In math, the area of the rectangle below would be how many squares cover the shape. Can you find its area?

See if you can remember how to find the perimeter of a shape. Can you find the perimeter of the same (3 X 4) rectangle?

Without using any tricks/formulas, make a good

**CHALLENGE:**Without using any tricks/formulas, make a good

*estimate*(a number that is very close to the answer) of the area of each shape. Notice that each shape is made up of squares and*parts of squares*. Hint: Imagine putting together the*parts of squares*to make complete squares. If it helps, print out this page and cut out the shapes**ACTIVITY 1: Cheez-It Math**

Materials Needed:

· Cheez-it Crackers or other square-shaped cracker

· pencil

· eraser

· paper or notebook

You are only allowed to use 20 crackers. Rearrange 20 crackers into different shapes. You must use all 20 crackers to make each shape. The crackers must be touching each other - either side to side or corner to corner. For each shape, calculate its perimeter and area.

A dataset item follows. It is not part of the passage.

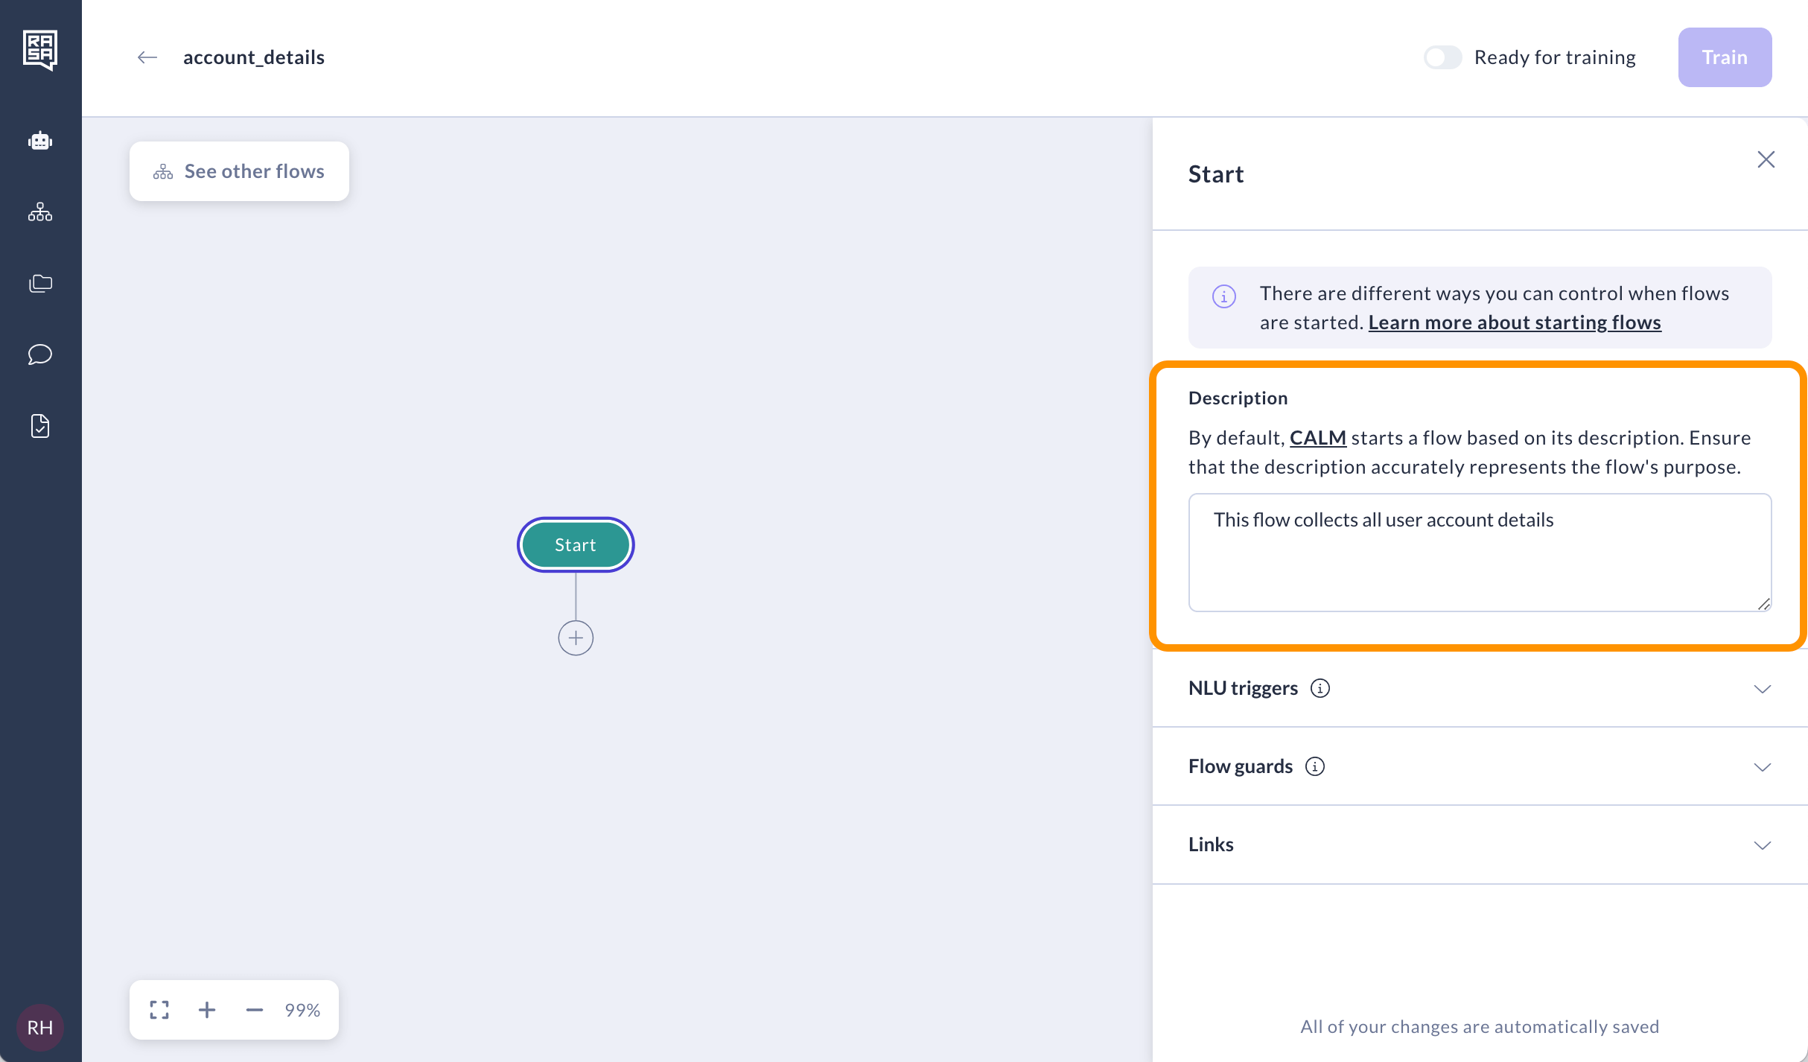Viewport: 1808px width, 1062px height.
Task: Open the flows hierarchy sidebar icon
Action: point(40,212)
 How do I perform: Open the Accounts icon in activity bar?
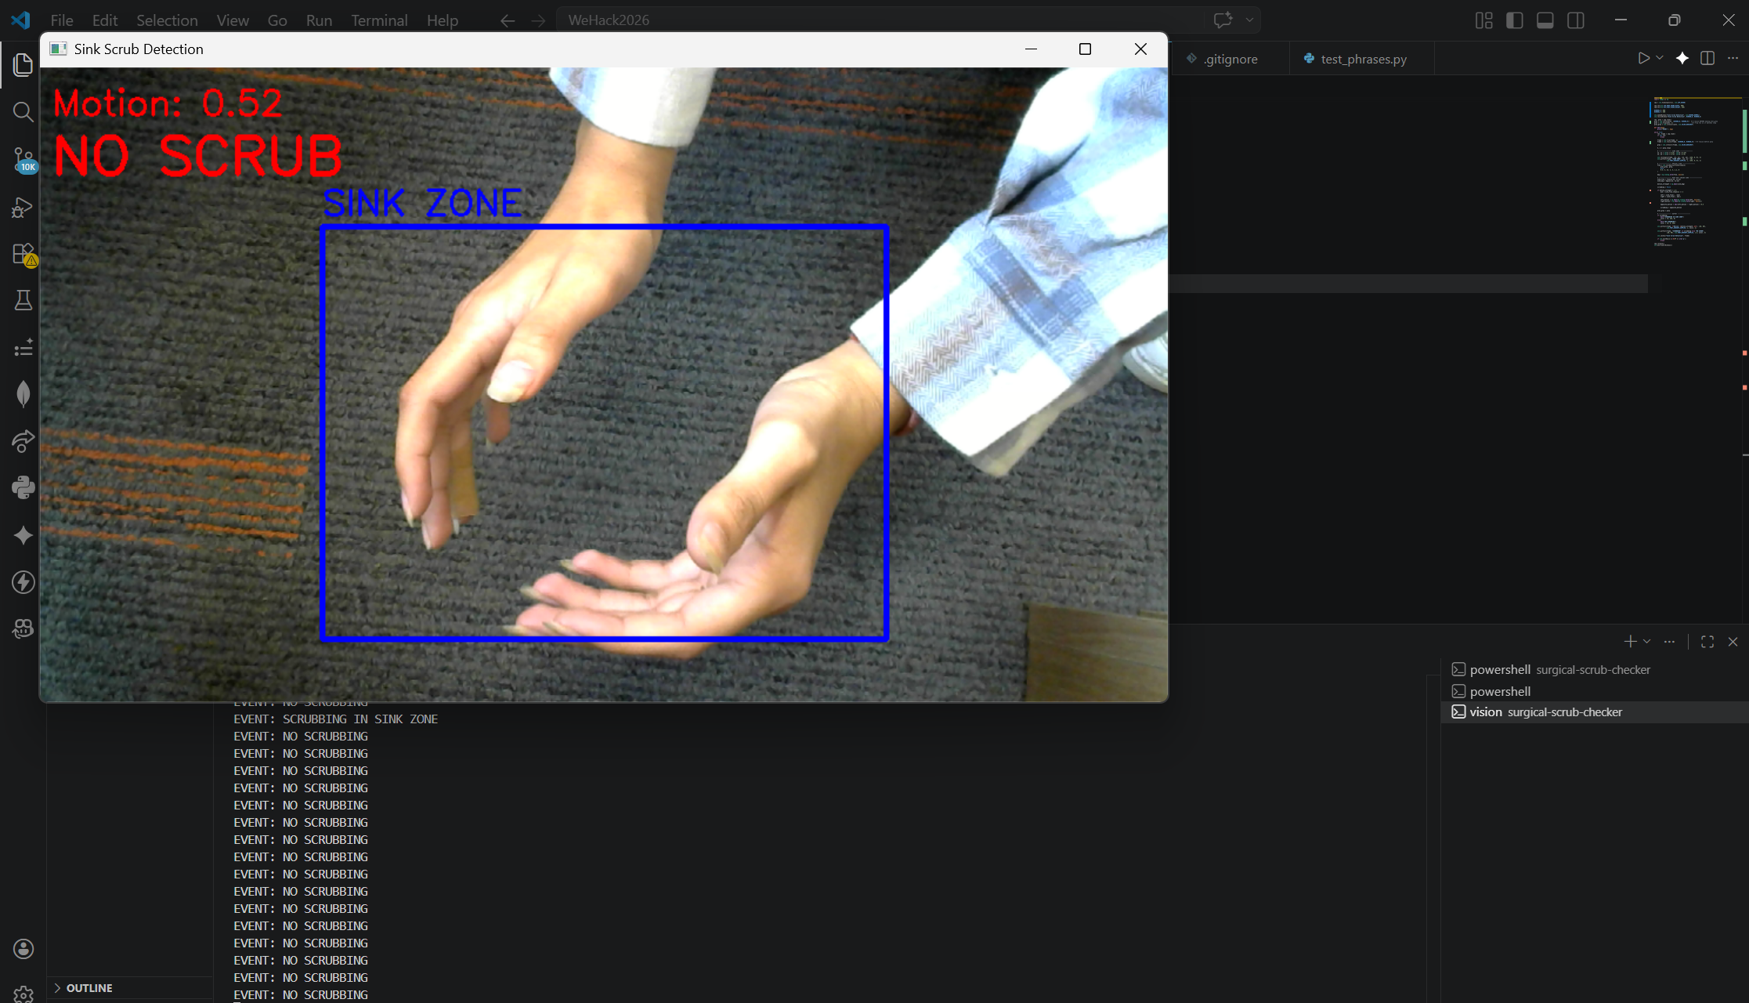(x=23, y=949)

Task 1: Find the arrangement that has the largest perimeter. On your paper or notebook, make a sketch of the arrangement and show your work in finding the perimeter by labeling the length of each side.

Task 2: Find the arrangement that has the largest area. On your paper or notebook, make a sketch of it and show your work in finding the perimeter by labeling the length of each side.

Task 3: Discuss with a grown-up how you figured out the arrangement with the largest perimeter and how you figured out the arrangement with the largest area. What is the difference between the two shapes? Write your thoughts/observations down on your paper or notebook.

**ACTIVITY 2: Name Banner**

Materials Needed:

· Square centimeter graph paper (see below) OR

· Printable graph paper here:

http://www.classroomjr.com/printable-graph-paper-and-grid-paper/15-cm-grid-paper/

· pencil

· eraser

· markers or crayons

Using a pencil to sketch out your name on the graph paper. Each letter must be made out of the squares in the graph paper. See the example picture below. Find the area and perimeter of each letter and add those together to find the area and perimeter of your entire name. Decorate and color your name.

If you want to be really creative, instead of drawing your name, come up with your own picture/design. Bring your finished work to the next STEM Club meeting to share.

You can use a checkered sheet in your Science Notebook for this activity.